• frank
    16k


    We know it isn't a sentence because multiple sentences can be used to express the same proposition.

    It's not an utterance (sounds or marks) for the same reason. Distinct utterances, same proportion.

    It's not a mental object because...same thing. You and I can think of the same proposition, but my mental state can't be identical to yours.

    It's an abstract object. It's the primary truth bearer. It's what's expressed by the utterance of a sentence.

    ds
  • Harry Hindu
    5.1k
    We know it isn't a sentence because multiple sentences can be used to express the same proposition.

    It's not an utterance (sounds or marks) for the same reason. Distinct utterances, same proportion.

    It's not a mental object because...same thing. You and I can think of the same proposition, but my mental state can't be identical to yours.
    frank
    It wouldn't be a specific sentence, or specific scribbles, or specific mental objects. It would be sentences in general, or scribbles in general, or mental objects in general. Just as the content of a computer's hard drive is data, even though you and I have different data on our hard drives.

    Different propositions tell different truths depending on their contents (symbols) and what they refer to (what is the case).
  • bongo fury
    1.7k
    It's an abstract object. It's the primary truth bearer.frank

    Ok, and does it have content? If so, back to my first question.
  • frank
    16k
    Different propositions tell different truths depending on their contents (symbols) and what they refer to (what is the case).Harry Hindu

    Two is a prime number.

    The above is an utterance of a sentence. It expresses a proposition, specifically that two is a prime number.

    Jim, pointing to a 2 written on a white board, said "It's a prime number."

    Jim expressed the proposition that two is a prime number.

    What this example (straight from a famous philosopher) shows is that discerning the proposition expressed by the utterance of a sentence is context dependent.
  • frank
    16k
    frank

    Ok, and does it have content? If so, back to my first question.
    bongo fury

    It is content.

    ds
  • Harry Hindu
    5.1k
    Two is a prime number.

    The above is an utterance of a sentence. It expresses a proposition, specifically that two is a prime number.

    Jim, pointing to a 2 written on a white board, said "It's a prime number."

    Jim expressed the proposition that two is a prime number.

    What this example (straight from a famous philosopher) shows is that discerning the proposition expressed by the utterance of a sentence is context dependent.
    frank
    A lot of famous people say stuff. It doesn't make it true, or useful, because they are famous.

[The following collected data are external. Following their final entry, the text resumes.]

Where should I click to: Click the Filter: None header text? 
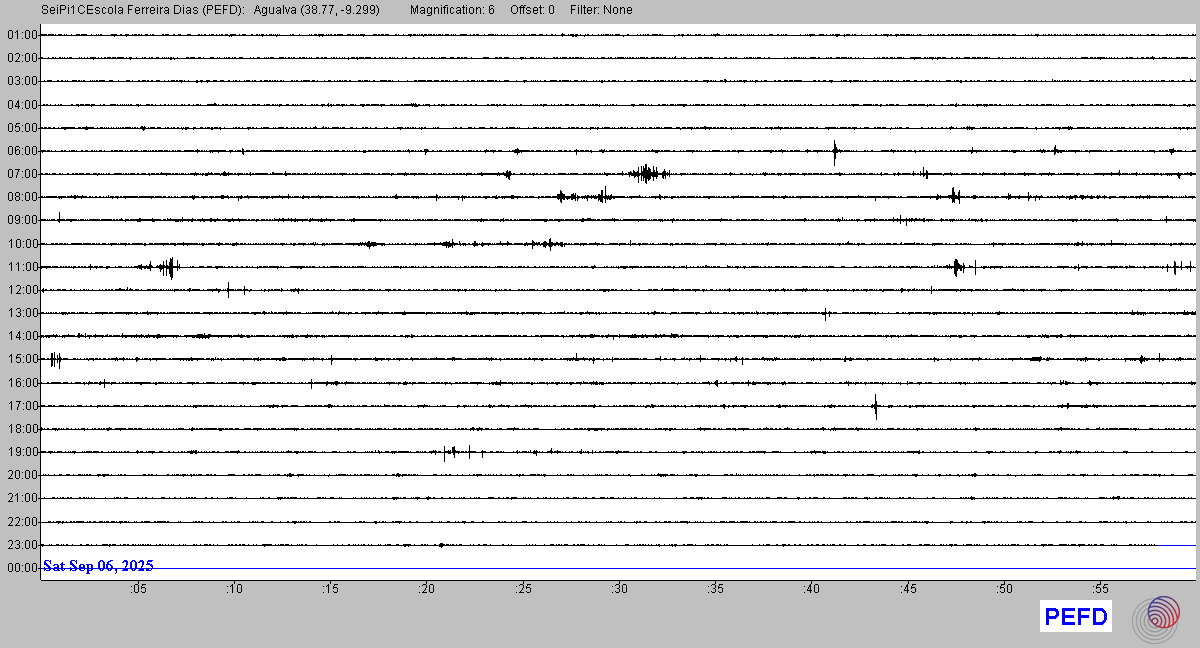point(601,10)
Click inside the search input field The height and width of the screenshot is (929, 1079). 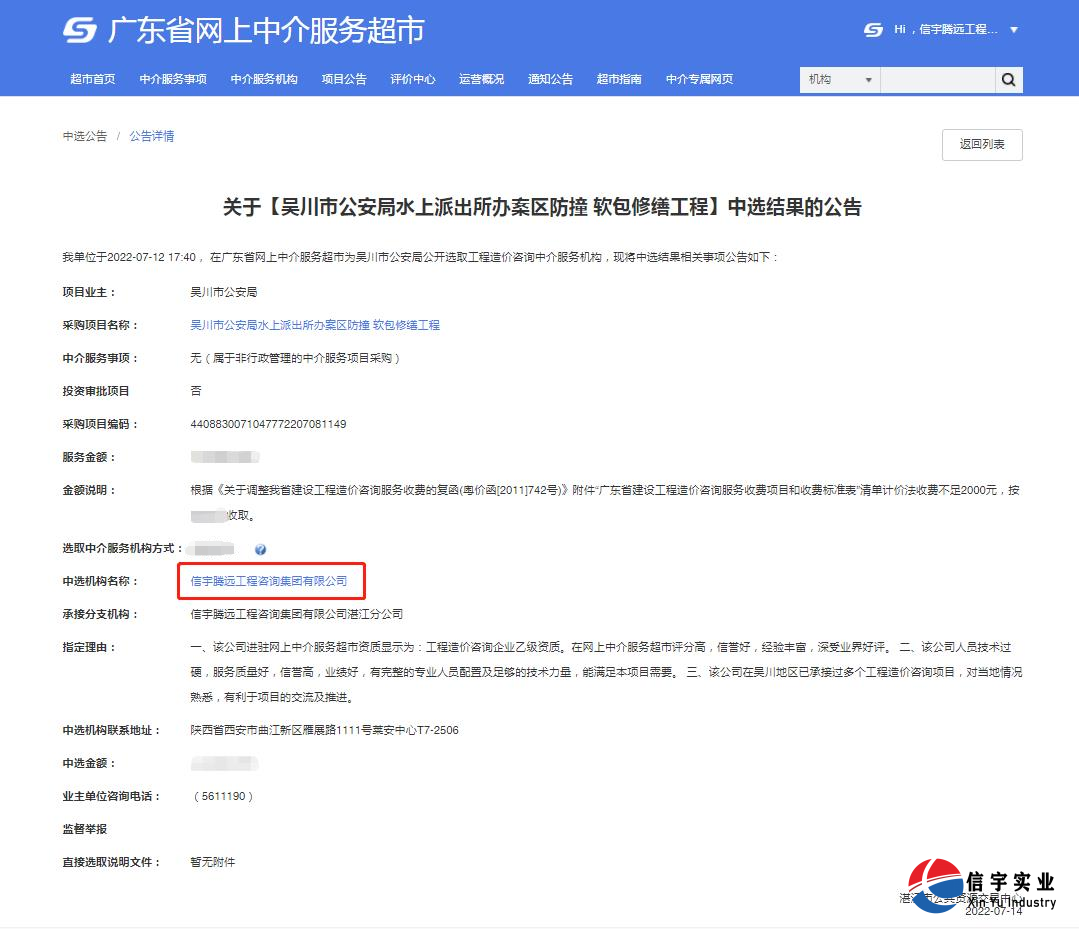pos(936,79)
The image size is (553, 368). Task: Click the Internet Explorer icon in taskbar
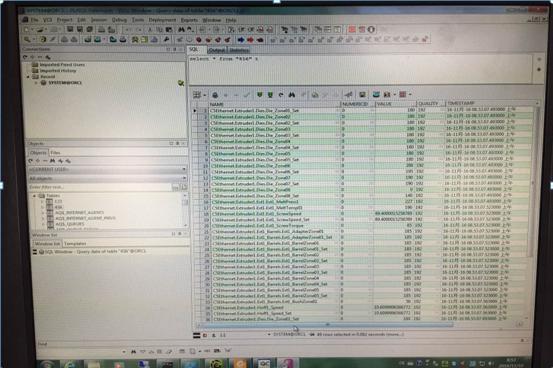coord(70,363)
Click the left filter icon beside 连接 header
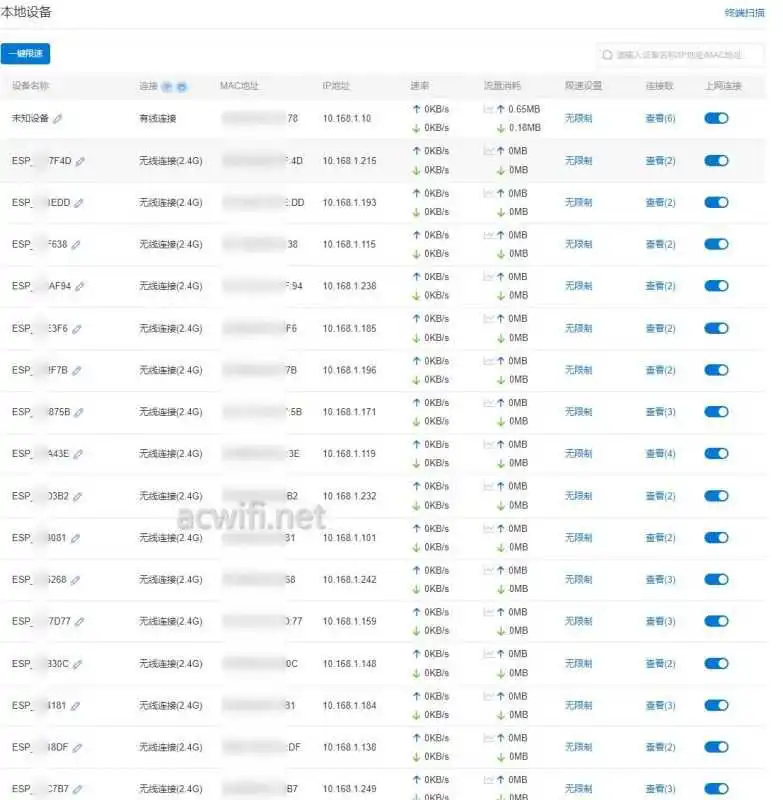This screenshot has width=783, height=800. [167, 86]
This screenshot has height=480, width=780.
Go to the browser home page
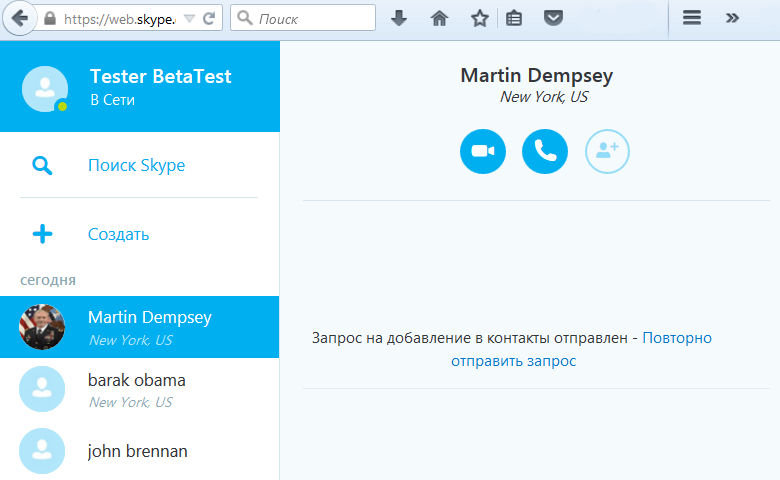(x=439, y=18)
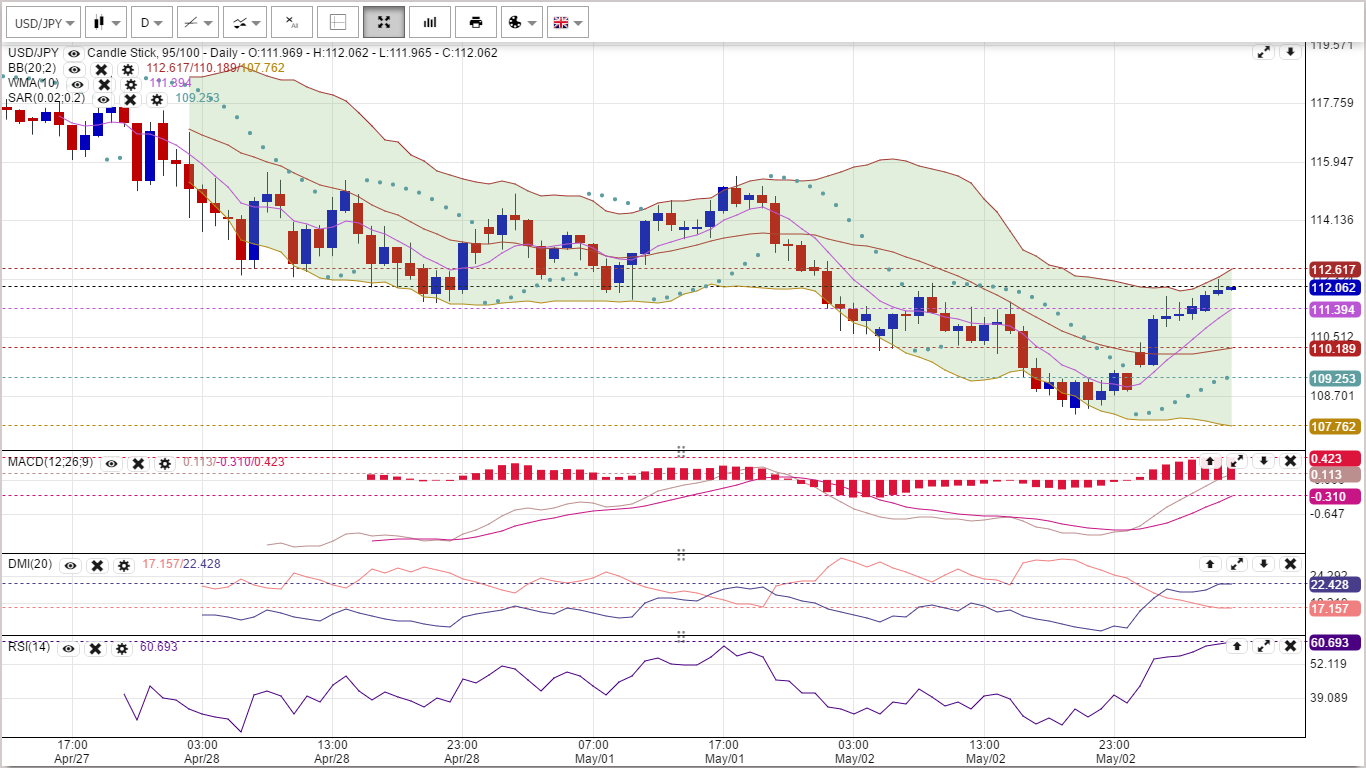The height and width of the screenshot is (768, 1366).
Task: Click the 112.062 current price label
Action: click(x=1333, y=288)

    All your example shows is that we can substitute hand motions (pointing) and scribbles (different symbols) in creating some proposition (symbols and what it refers to - in this case another scribble, 2). Your example still helps my case, not yours.
  • frank
    16k
    Your example still helps my case, not yours.Harry Hindu

    Ok.

    ds
  • bongo fury
    1.7k
    It is content.frank

    That's fair enough. It's the end of the road, and doesn't itself refer to anything and isn't about anything?
  • Harry Hindu
    5.1k
    My point was that images are ambiguous in 2 senses: 1. they can match different descriptive sentences that do no share the same proposition. 2. Propositions - differently from sentences - are supposed to be unambiguous, however images can be not only ambiguous but also be ambiguous in ways that no descriptive sentence can render (image ambiguity does not match sentence ambiguity).
    These observations are relevant b/c if we are supposed to take propositions as correlates that different sentences, different languages, different propositional attitude can share, we can wonder if propositions can be shared across different media (images vs linguistic expressions)
    neomac
    Here we are talking past each other again. In 1 and 2 you are talking about the some string of scribbles (descriptive sentences that do not share the same proposition). You're talking about words, not images. You're explaining how words, not images, are ambiguous. I want to know how a wordless image can be ambiguous without using language to describe it. I'm thinking the image is a description of something - either ambiguous or concrete - and words - either ambiguous or concrete - can describe the image (but that would only be useful to someone who can't see the image), or what the image is about (what someone who is just looking at some image believes it to be informing them of). I wish you would be more clear about which one you are talking about.

    OK let’s start again. I remember you claiming “When translating languages, that is what is translated - the state-of-affairs the scribbles refer to”. Now, I understand your comment as implying the truth of the following conditional: if translation consists in replacing statements from at least 2 different languages co-referring the same state-of-affairs, then the French translations (I provided in my example) could translate the English sentences indifferently, because they all are referring to the same state of affaires (at least to me). But the consequent of that conditional is false, so it should be false also the conditional.neomac
    Huh? How is it false? I also said that you can translate different words in the same language (synonyms). What if I were to say that instead of translating the scribbles, we were translating the rules by which the scribbles are used.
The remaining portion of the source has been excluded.